● **GOAL**
Copy the rows word for word, from the line with "Given: Tap the" up to and including the last line of the rows.
=====
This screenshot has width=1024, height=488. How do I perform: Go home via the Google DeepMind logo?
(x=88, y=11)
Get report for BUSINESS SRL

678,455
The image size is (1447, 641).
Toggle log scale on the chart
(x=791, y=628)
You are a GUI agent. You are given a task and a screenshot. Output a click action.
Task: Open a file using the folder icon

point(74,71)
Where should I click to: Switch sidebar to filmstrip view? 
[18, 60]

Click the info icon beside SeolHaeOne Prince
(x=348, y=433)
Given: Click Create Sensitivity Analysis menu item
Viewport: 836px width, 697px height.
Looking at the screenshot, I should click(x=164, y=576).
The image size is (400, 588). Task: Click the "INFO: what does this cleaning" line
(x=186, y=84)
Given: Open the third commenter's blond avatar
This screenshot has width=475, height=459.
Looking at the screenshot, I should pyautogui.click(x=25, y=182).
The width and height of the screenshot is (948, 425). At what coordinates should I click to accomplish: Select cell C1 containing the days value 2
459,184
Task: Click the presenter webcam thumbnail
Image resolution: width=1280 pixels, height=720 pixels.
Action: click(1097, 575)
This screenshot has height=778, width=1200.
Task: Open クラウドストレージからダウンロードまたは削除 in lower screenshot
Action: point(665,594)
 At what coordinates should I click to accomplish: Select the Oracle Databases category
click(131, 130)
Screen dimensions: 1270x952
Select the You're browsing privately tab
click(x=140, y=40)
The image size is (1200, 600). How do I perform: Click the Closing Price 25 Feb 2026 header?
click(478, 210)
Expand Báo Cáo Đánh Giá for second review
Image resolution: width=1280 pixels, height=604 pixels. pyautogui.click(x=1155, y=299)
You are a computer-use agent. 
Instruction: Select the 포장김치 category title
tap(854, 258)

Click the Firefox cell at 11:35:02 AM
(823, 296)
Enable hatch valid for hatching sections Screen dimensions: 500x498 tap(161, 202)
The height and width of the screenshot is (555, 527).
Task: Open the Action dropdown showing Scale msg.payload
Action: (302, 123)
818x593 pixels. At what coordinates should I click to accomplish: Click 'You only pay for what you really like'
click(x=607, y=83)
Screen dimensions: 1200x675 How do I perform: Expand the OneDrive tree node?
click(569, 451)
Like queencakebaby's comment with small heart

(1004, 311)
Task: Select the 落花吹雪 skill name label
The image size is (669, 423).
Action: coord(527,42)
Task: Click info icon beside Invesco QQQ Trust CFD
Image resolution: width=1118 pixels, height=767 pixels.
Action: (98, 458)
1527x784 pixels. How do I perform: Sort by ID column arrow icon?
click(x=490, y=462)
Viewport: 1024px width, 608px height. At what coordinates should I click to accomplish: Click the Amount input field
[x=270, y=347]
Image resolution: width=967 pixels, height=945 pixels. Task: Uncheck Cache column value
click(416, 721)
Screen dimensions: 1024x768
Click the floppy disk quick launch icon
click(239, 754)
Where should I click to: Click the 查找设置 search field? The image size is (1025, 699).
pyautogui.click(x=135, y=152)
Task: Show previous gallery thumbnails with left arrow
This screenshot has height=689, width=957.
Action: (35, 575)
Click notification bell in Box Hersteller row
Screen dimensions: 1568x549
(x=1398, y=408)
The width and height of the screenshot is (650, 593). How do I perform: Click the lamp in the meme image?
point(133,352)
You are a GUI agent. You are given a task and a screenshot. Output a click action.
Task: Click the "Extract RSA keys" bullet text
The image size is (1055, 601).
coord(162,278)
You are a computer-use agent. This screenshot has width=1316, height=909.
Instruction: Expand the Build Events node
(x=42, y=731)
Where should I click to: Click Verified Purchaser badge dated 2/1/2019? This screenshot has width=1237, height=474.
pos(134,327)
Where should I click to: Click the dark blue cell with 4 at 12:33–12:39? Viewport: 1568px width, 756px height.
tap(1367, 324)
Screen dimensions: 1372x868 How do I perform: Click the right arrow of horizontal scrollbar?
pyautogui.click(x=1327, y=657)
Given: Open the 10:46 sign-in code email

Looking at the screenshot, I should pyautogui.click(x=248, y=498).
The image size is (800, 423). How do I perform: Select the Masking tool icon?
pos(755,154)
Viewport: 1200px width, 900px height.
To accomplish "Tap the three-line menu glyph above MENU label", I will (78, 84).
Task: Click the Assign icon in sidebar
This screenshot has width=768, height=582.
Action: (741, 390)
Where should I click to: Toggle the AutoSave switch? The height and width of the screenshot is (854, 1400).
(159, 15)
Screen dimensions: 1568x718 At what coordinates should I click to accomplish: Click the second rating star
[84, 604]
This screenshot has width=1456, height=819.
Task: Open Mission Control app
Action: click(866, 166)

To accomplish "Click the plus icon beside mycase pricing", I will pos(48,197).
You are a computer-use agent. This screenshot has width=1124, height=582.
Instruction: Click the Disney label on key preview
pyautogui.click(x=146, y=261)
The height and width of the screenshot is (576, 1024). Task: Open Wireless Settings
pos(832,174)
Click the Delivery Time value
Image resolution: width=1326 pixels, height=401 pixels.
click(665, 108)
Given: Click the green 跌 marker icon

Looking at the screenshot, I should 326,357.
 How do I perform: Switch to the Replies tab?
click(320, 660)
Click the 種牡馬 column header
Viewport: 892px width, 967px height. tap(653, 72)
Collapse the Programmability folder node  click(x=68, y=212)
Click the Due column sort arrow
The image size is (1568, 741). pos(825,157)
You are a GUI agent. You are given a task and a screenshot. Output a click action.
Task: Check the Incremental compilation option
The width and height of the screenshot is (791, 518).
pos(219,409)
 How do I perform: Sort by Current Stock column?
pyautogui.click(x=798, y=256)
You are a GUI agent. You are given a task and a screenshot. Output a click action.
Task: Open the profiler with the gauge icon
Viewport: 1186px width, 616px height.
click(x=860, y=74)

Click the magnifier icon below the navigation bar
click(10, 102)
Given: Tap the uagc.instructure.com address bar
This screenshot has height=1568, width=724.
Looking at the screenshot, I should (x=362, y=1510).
=====
● **TASK RESPONSE**
Given: Tap the uagc.instructure.com address bar
This screenshot has height=1568, width=724.
Looking at the screenshot, I should (x=362, y=1510).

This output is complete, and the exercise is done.